RSS von Duckhome
Beim hören und Lesen und von Nachrichten zum Euro kann es einem vorkommen als ob gleich das Licht ausgeht. Wilde Horden von Spekulanten wollen den Euro mit Hebeln in die Niederungen einer Weichwährung stoßen. Nun ist es mit Hebeln so eine Sache. Um die Hebel anzusetzen haben sie sich Griechenland ausgesucht. Ob Griechenland oder einige andere wirtschaftliche Leichtgewichte dazu taugen eine Währung wie den Euro auszuhebeln ist mehr von Wunschdenken als von realen Wirtschaftsdaten getragen. Kräfte von Hebeln wirken in beiden Richtungen. Wer Hebel ansetzt, muss auch damit zurechtkommen. Als Auflage dient die Unzufriedenheit der Märkte mit dem Euro. Seit wann haben Märkte Empfindungen?

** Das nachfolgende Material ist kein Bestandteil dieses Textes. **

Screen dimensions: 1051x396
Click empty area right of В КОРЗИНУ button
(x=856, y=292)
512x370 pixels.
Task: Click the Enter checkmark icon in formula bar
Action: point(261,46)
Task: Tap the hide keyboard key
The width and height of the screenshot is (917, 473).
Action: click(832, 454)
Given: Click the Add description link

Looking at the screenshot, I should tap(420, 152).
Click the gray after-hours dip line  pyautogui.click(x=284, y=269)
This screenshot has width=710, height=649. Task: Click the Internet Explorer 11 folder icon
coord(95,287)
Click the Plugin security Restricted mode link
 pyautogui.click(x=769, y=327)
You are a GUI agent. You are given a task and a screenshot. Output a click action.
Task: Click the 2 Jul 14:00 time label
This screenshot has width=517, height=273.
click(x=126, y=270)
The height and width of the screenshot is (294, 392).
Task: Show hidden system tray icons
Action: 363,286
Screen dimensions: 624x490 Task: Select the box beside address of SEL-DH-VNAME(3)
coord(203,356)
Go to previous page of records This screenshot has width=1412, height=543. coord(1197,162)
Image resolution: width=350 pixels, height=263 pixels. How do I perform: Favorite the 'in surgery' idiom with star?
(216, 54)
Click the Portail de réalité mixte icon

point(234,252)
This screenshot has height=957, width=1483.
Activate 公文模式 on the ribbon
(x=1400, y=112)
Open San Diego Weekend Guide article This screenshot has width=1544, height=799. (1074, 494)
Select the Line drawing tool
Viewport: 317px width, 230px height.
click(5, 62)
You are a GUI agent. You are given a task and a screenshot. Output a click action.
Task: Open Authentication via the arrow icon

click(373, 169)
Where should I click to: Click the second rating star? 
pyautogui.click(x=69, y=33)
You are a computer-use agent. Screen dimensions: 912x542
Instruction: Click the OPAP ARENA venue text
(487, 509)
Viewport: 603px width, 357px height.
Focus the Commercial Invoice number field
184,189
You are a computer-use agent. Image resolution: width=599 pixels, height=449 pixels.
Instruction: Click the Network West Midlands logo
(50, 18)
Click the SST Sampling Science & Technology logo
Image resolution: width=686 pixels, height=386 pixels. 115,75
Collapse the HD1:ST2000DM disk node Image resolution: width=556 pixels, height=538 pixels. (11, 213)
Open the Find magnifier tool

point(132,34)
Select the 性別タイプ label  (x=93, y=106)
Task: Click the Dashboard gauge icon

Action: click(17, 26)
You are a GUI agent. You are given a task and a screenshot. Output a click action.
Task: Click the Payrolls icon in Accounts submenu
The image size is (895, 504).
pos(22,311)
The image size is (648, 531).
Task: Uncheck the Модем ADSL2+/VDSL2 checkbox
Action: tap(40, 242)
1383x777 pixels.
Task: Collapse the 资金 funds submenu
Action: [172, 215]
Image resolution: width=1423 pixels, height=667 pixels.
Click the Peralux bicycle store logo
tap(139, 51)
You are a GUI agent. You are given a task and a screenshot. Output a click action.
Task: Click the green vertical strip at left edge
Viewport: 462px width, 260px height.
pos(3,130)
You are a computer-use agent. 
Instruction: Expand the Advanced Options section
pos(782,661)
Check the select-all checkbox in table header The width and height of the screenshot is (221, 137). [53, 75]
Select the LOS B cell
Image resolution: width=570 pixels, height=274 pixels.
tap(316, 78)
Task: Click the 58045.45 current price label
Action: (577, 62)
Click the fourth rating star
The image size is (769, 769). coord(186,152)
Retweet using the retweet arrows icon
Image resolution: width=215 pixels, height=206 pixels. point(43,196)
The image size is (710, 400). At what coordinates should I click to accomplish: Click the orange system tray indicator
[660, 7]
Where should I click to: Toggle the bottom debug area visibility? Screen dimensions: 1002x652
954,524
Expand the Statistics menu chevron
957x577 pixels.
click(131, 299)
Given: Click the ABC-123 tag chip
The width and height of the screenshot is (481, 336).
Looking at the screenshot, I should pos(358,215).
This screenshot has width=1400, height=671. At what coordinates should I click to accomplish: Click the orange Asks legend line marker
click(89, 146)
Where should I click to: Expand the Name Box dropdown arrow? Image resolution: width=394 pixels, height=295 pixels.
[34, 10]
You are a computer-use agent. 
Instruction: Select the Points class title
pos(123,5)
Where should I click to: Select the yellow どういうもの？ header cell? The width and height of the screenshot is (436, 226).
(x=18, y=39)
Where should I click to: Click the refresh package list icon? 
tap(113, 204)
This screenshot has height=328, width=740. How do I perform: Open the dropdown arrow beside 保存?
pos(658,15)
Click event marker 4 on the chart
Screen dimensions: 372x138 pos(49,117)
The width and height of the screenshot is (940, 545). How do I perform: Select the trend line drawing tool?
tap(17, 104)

Für den Außenwert einer Währung ist immer noch der Saldo der Handelsbilanz ausschlaggebend. Der von vielen apokalyptischen Ökonomen scheinbar als altmodisch betrachtete Außenhandelssaldo des Euroraumes weist ein deutliches Plus aus. Die Nachfrage nach Produkten aus der Eurozone ist zwar nachlassend aber stetig. Im Klartext bedeutet das, Europa kann den Gegenwert seiner benötigen Güter mit selbst produzierten Erzeugnissen und Dienstleistungen bezahlen. Die verschuldete europäische Südschiene mit Griechenland kann als Argument für den sinkenden Außenwert des Euro auch nicht so recht überzeugen. Die Schulden lauten fast ausschließlich in Euro, sind deshalb eine innere Angelegenheit des Euroraumes und haben real mit dem Verhältnis zum Dollar keine Bedeutung. Gewiss sind die Probleme im Euroraum wegen wirtschaftlicher Ungleichgewichte nicht zu unterschätzen. Auch zu Zeiten der D Mark gab es ein wirtschaftliches Süd Nord Gefälle in Deutschland, das bis heute fortbesteht. Wer es nicht glaubt, sollte einfach die ökonomische Situation von Baden Württemberg mit der von Mecklenburg Vorpommern vergleichen. Niemand kam auf die fixe Idee daraus eine Schwäche der D Mark abzuleiten.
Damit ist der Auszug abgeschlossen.